Every parent loves to watch their child perform in a music recital. However, parents who were attending the Springfield Middle School’s fall concert were utterly shocked to witness the children singing Cotton Needs Pickin’. The song was performed days after students from the district posed with a Confederate flag, which added to the contention of the issue – causing many parents to walk out of the auditorium despite it being their child’s eighth-grade choir performance.

One parent of a student at the school, Nicole Maulsby, who identifies as Cuban, took to Facebook with outrage. She had recorded the controversial choir performance and shared it with the internet so other people could see what the teachers at the school were doing. Maulsby’s husband, Alonzo, who is African American, walked out of the auditorium during the performance because he was so offended.

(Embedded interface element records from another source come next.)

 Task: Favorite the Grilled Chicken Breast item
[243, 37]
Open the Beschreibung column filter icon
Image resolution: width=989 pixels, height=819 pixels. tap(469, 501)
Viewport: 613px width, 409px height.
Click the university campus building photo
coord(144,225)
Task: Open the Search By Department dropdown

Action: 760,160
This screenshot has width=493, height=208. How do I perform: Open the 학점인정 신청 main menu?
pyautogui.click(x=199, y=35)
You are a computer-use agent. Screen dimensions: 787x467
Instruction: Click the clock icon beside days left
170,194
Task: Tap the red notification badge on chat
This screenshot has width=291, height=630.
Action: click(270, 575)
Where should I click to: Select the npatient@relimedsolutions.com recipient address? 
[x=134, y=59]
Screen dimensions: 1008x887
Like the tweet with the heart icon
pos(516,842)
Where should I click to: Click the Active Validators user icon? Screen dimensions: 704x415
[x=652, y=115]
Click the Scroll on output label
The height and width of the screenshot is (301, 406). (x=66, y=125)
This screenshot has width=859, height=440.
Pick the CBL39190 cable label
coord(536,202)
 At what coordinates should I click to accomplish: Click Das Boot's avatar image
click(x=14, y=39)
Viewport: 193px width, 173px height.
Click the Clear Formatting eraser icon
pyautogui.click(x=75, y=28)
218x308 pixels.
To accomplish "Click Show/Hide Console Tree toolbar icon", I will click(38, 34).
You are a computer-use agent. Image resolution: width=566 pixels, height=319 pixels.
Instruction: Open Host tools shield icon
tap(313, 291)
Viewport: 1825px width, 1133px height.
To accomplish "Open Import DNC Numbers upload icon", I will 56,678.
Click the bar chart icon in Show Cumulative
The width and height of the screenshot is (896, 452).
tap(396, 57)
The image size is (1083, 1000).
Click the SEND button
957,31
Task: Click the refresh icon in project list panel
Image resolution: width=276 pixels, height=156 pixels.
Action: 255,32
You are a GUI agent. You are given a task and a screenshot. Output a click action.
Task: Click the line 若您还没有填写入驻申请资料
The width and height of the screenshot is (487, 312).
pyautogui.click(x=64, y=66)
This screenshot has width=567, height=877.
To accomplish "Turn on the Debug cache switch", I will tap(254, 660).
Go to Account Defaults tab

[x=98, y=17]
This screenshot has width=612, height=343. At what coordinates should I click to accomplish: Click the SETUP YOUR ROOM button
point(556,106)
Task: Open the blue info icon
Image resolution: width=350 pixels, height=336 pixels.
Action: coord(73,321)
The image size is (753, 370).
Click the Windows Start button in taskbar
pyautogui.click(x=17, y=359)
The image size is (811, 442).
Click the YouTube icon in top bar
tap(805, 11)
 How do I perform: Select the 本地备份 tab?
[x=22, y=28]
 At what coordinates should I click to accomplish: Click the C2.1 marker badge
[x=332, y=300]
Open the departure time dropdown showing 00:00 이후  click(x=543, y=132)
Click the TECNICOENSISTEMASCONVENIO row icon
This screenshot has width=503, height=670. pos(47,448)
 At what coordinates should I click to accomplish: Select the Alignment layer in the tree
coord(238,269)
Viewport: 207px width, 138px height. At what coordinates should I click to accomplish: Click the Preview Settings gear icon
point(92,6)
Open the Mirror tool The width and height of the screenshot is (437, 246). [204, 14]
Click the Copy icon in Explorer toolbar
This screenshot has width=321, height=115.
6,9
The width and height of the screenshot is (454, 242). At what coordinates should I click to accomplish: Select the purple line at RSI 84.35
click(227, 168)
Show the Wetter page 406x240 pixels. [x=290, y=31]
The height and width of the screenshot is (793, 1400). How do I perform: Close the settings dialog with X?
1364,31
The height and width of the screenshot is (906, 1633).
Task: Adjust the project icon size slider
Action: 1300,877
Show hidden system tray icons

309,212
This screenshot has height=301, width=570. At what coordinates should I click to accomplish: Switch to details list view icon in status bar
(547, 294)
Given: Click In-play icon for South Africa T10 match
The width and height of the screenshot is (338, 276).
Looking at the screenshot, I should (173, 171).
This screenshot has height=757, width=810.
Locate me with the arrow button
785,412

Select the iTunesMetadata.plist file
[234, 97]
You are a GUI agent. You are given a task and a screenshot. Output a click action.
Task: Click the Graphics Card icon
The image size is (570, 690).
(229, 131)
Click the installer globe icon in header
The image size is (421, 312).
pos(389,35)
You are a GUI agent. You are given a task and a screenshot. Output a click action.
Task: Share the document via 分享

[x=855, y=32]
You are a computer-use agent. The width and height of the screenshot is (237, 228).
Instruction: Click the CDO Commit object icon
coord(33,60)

Maulsby believes that the song was performed with racist intent. Because the song is about workers joyfully picking cotton, she felt the school was trying to send a message encouraging slavery in the South. And when people on Facebook watched the performance, they largely agree, feeling that the teachers were using the eighth-grade students to purvey a racist message and solidify white supremacy across the community.

However, the Springfield Schools Superintendent, Matt Geha, denied that the song was performed with racist intent. He admitted that the song was lifted from a book of American folk songs and that he had not received any direct calls of complaint following the performance. However, he did admit that the number of complaints streaming in from the Facebook post was alarming to him and the teachers at the school.

“I know that timing can sound bad, but it’s a historical component for what the choir department had to use for their curriculum.”

In other words, the superintendent was blaming the school’s curriculum on the choice of the song.

The lyrics of the song include, “Cotton needs pickin’ so bad, we’re going to pick all over this field.”

Maulsby felt that the choice of song was a veiled incident of racism and was “a little bit too close.” Since the school was embroiled in the Confederate flag situation and racial slurs were “being used directly across the street in the parking lot.”

Whether or not the school meant for the song to have racist connotations, they made an unwise choice given the community’s recent controversies regarding race relations.

The month prior to the performance of the controversial song, male members of a Christian youth organization called Young Life shared videos and photos of themselves posing with the Confederate flag during a rally. The Confederate flag historically stood for the states that ceded from the United States because they wanted to keep African Americans enslaved. These Christian youths also posted content online with racial slurs via their Snapchat feeds.

Because the school and community were already embroiled in a heated racial debate, the choice of the song only threw more fuel into the fire of discord.

What do you think about the school’s choice of performance?